**WHAT YOU WILL DO:**
Between the lines containing "The image size" and "(162, 174).", inclusive, replace "Identify" with "Find" and leave everything else unchanged. Output only those lines, without the pictures.

**DATA TO EXAMINE:**
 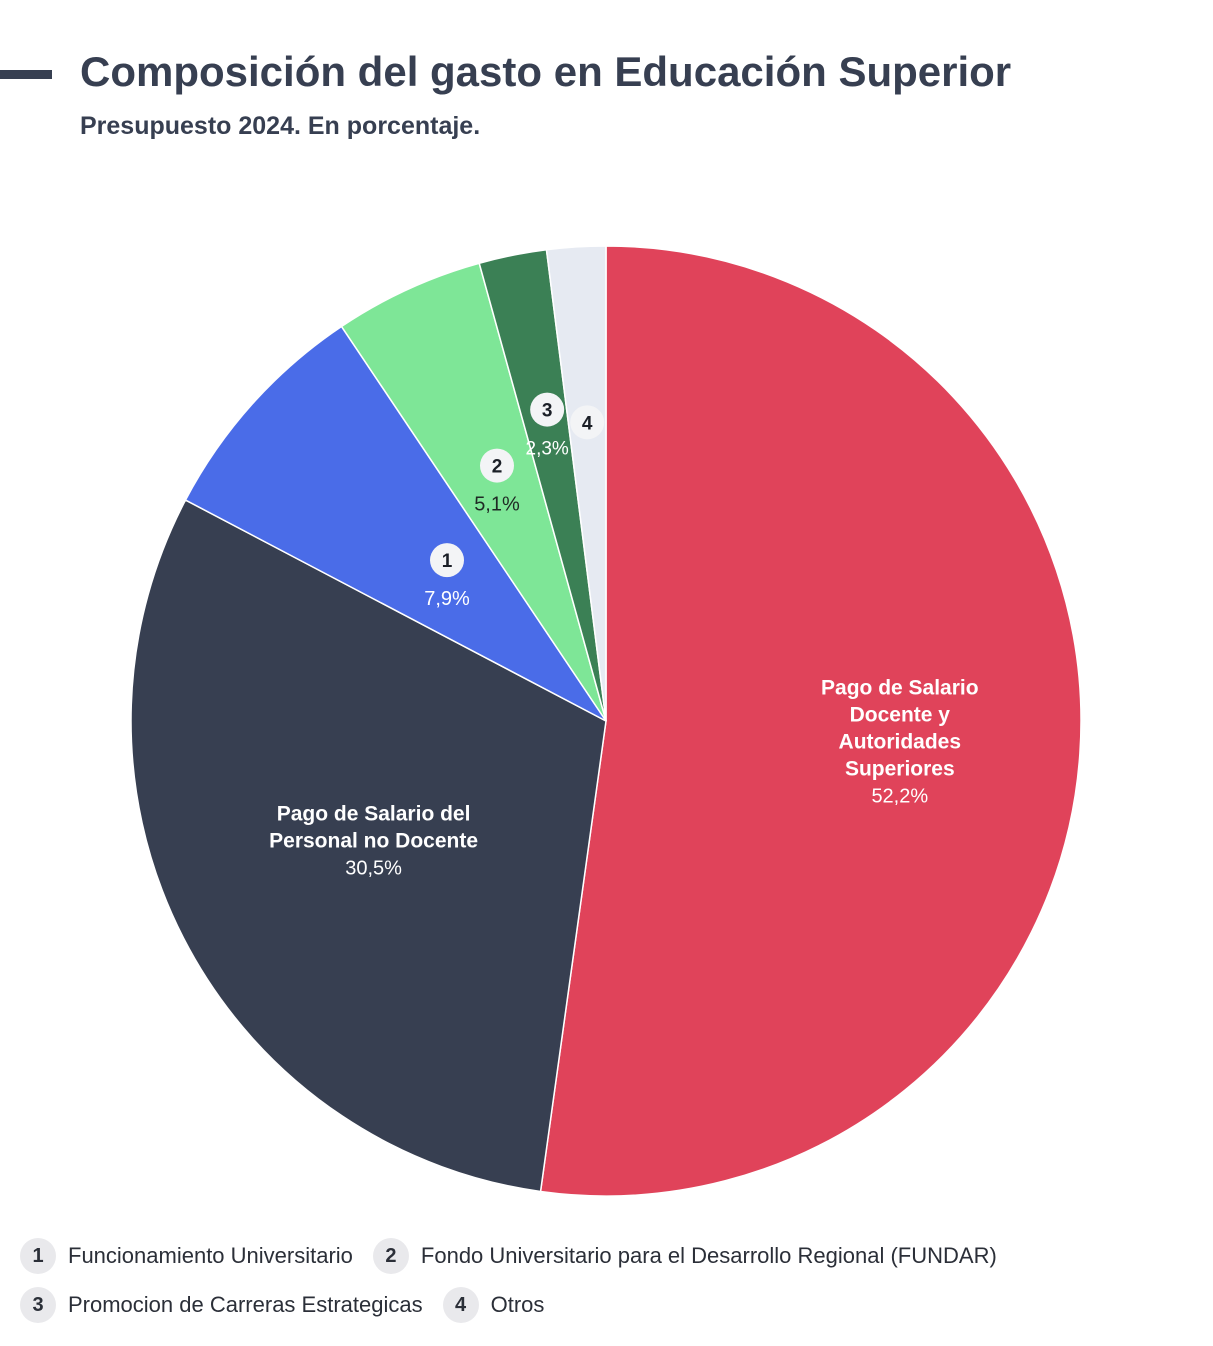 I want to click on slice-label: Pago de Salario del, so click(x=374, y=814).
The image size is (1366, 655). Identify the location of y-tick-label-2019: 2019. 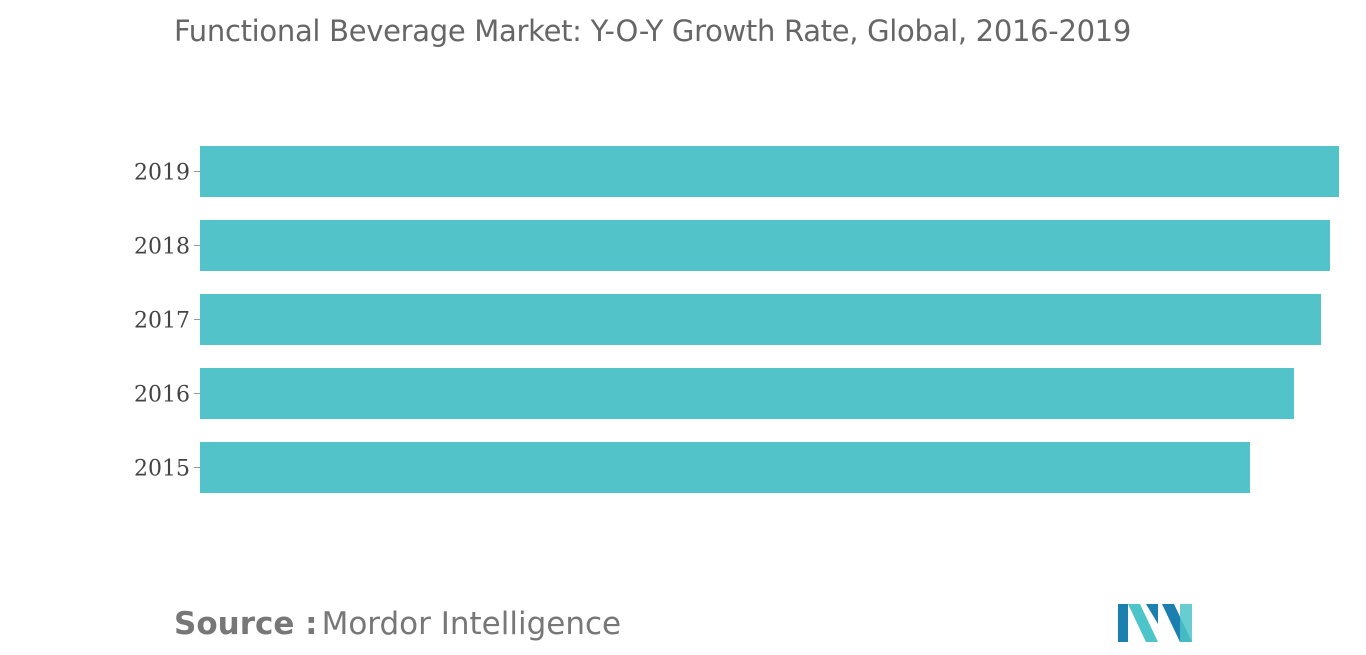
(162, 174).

---

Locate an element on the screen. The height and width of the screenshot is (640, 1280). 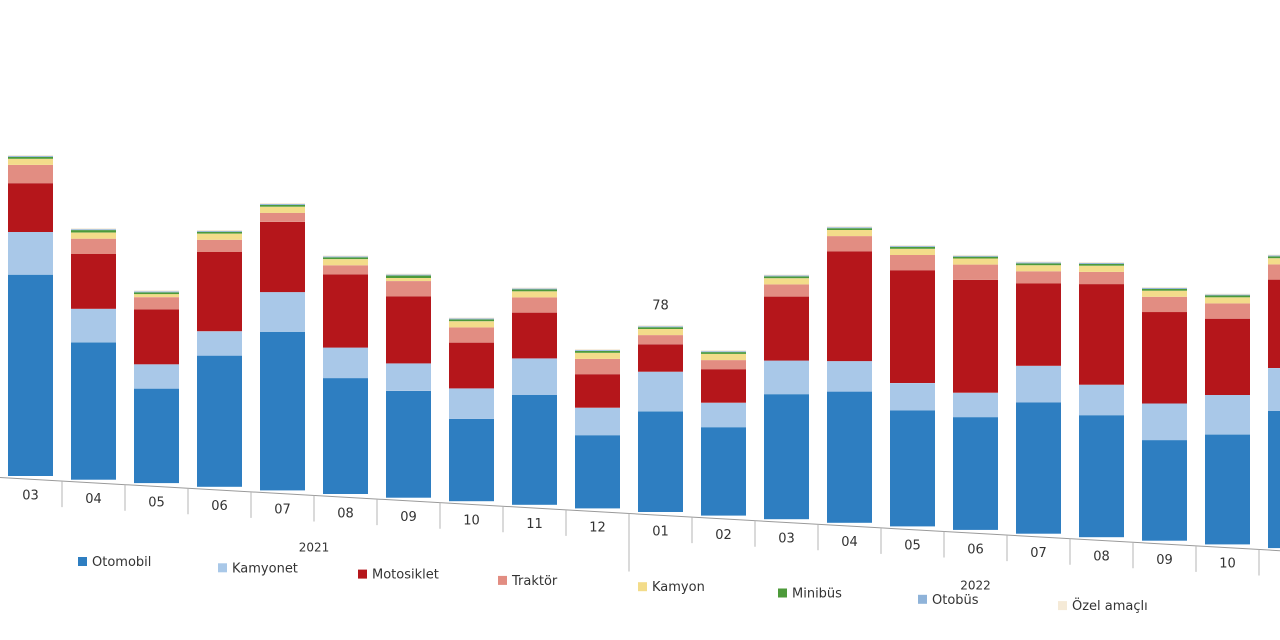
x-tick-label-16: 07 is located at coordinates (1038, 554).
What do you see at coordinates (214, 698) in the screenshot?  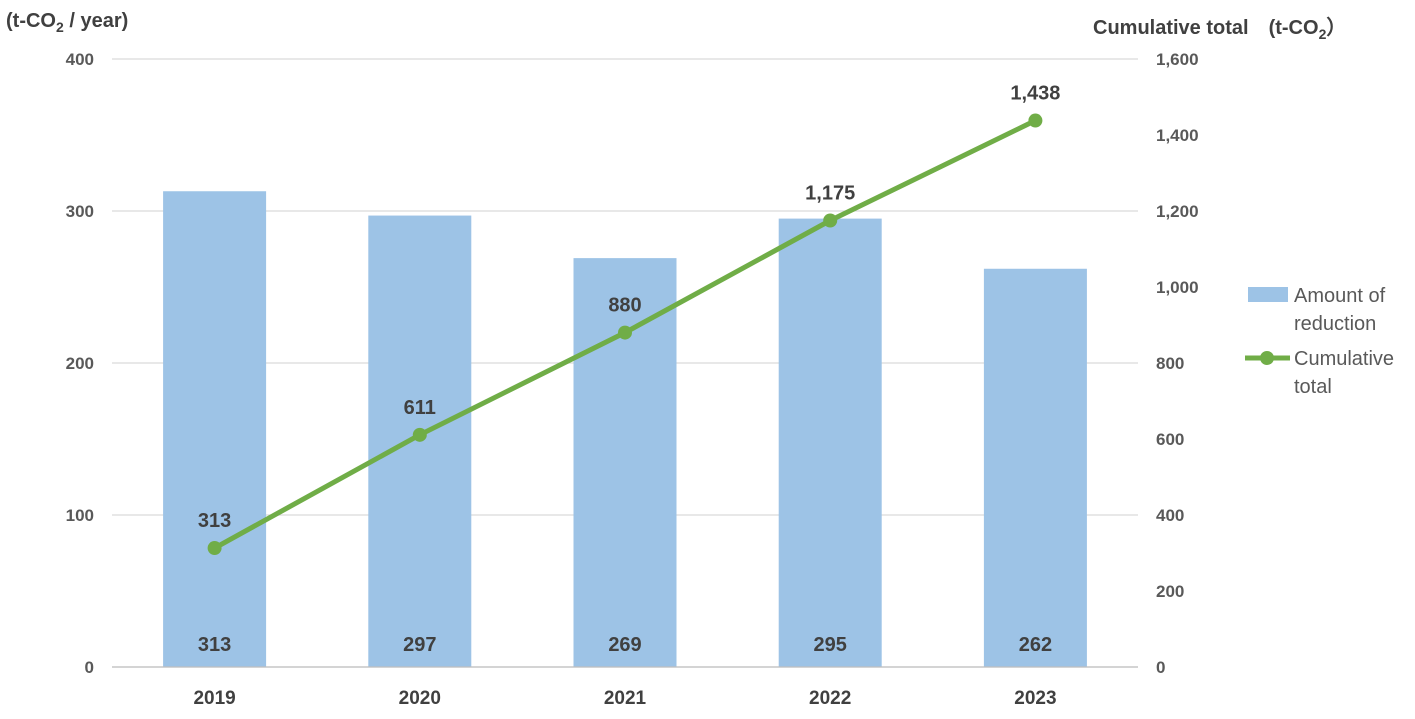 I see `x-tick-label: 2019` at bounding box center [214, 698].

**ANSWER BELOW:**
The image size is (1366, 655). Find the location of y-tick-label-2019: 2019. 
(162, 174).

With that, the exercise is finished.